Interviewee: Well the volume jumped as well.

Andrew: Yeah.

Interviewee: Actually as the volume jumps with individual clients per piece margins go down considerably.

Andrew: How about the month before that?

Interviewee: The month before that was probably I want to say just about $2,000 bucks.

Andrew: Wow, so this phenemal growth $2,000 to $7,500 to $22,000.

Interviewee: Yeah.

Andrew: OK, and last month was month number five?

Interviewee: Last month was month number six.

Andrew: Number six, OK.

Interviewee: The site actually went live November 13th so I might be doing the math wrong but November 13th of 14th but I think it is month five.

Andrew: Give or take month five was $7,500.00, month four was $2,000 do you remember what month three was?

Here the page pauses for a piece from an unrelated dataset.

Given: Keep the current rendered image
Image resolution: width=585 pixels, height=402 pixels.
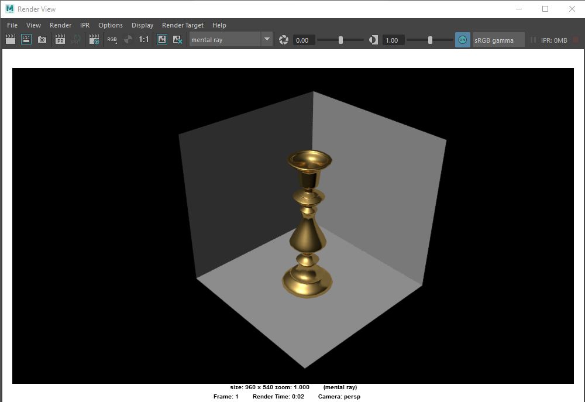Looking at the screenshot, I should (161, 39).
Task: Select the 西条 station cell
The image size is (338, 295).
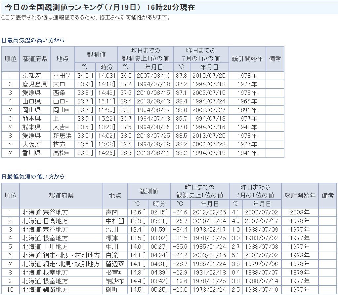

Interviewee: It was like in the high hundreds of dollars.

Andrew: Wow.

Interviewee: I didn’t in hine site I wish I knew some of the stuff I knew today because like in hine site I left a lot of money on the table.

Andrew: What do you mean?

Interviewee: Well I you know I originally started by thinking, OK. Everybody will pay me three dollars a letter and what I realized was that works really well for like you know the guy that is going to send a 100eces or something or like 50 pieces.

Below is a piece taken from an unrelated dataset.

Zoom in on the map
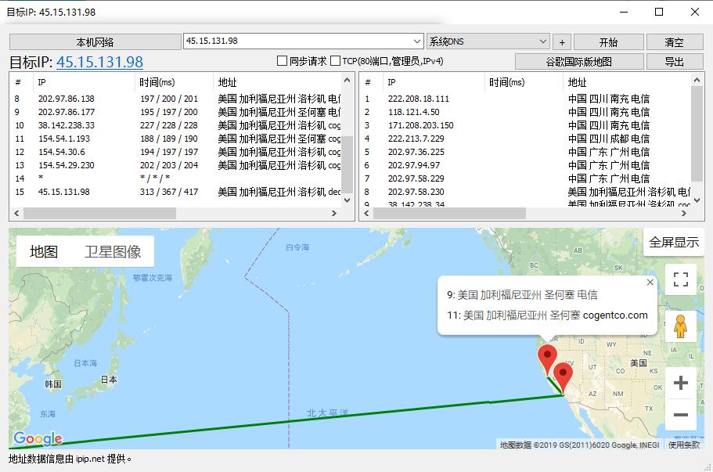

Early on I tried to stick to my guns when I started to see agents that wanted to send like 600 people a month. Well $1,800 is a hard sell because they have think about it and anyway over the last 60 or 90 days really when I realized that when they send more and they commit to sending more. I should give them a smaller price or the smaller per piece price.

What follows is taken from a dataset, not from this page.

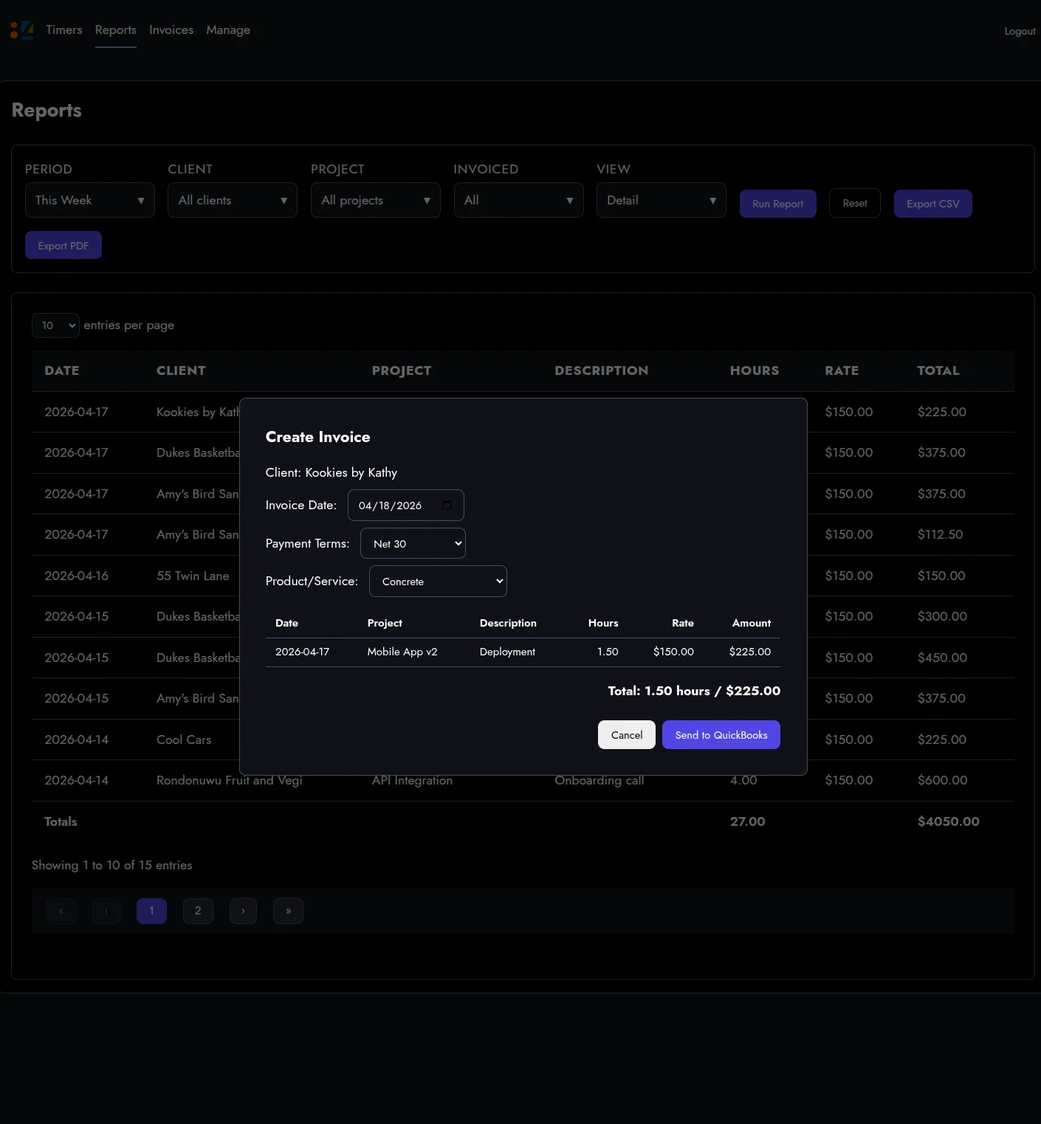Go to page 2 of results
The width and height of the screenshot is (1041, 1124).
coord(198,911)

You know I kind of wished I did that earlier, that’s kind of why that revenue ramp is so steep now. Is just that by decreasing the per piece cost customers were more willing to actually take a chance and jump on board. If you look at our pricing page today the way it works, the way I modeled it for better or for better worse is kind of like your cell phone contract.

In the sense of like you know I got a I-phone probably just like you and your audience right. There is a certain amount of minutes that are associated with that, a certain amount of text messages and data. You pay what ever it is you pay for it and so you committed to that much money and they got your credit card on file probably.

So over that 30 days if you stay with in those limits great, fine you don’t have to pay anything else. But if you go over and above then you on your next renewal you pay the next month’s monthly fee and you pay for any overage in the last month.

That turned out to be a easy sell to these people that I wish I learned earlier because in the vast majority of these cases they already got revenue. They already attributed to near revenue to this channel to this direct mail channel before that overage fee comes in.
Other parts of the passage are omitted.